(INPUT DATA Opens)

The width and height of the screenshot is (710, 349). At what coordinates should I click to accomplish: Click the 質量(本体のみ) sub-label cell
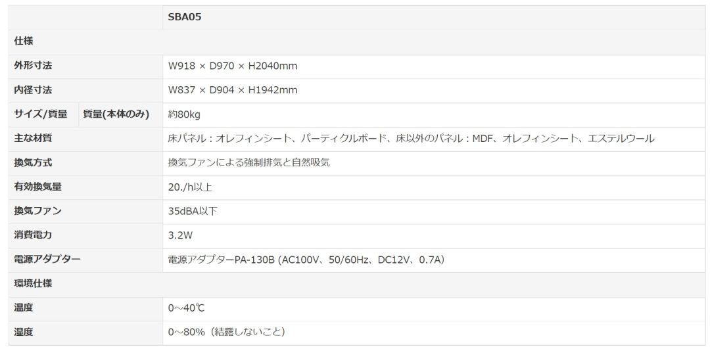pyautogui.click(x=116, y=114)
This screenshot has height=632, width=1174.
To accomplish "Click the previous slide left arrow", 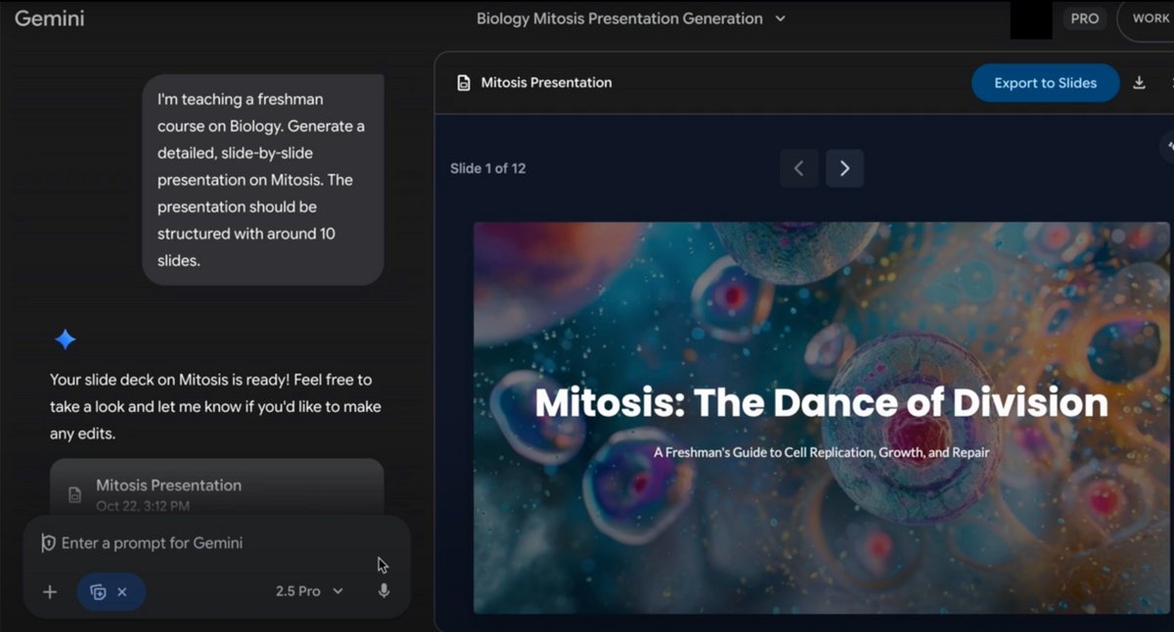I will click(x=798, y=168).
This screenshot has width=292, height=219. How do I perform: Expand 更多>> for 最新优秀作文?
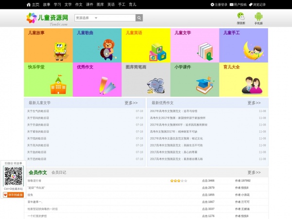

(INPUT DATA Closes)
(INPUT DATA Opens)

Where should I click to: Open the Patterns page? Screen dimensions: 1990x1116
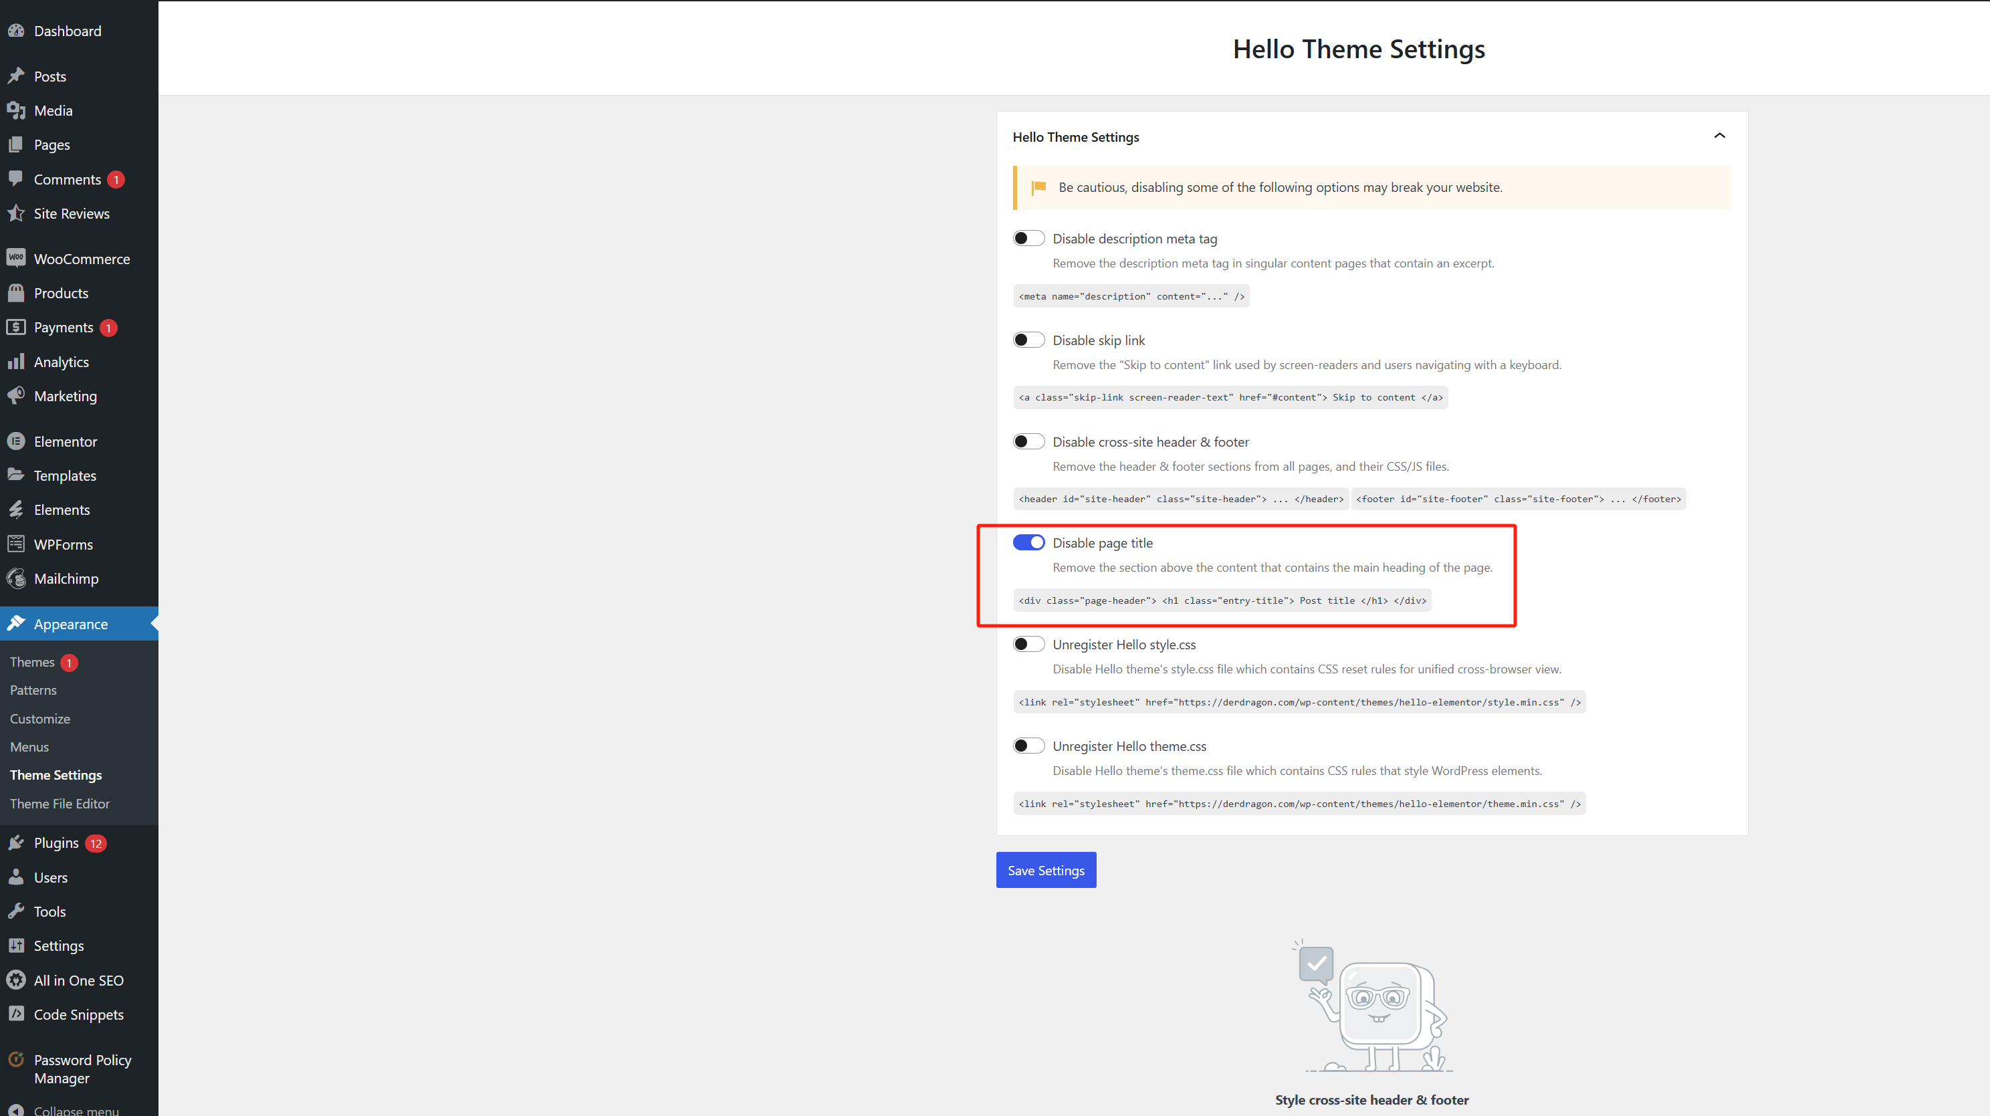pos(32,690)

(INPUT DATA Closes)

:: WHAT NEEDS TO BE DONE ::
Show every line of the material that includes the string "This".

:: SOLVED PROBLEM ::
This screenshot has height=632, width=1174.
This screenshot has width=292, height=219. How do I perform: Expand 更多>> for 最新优秀作文?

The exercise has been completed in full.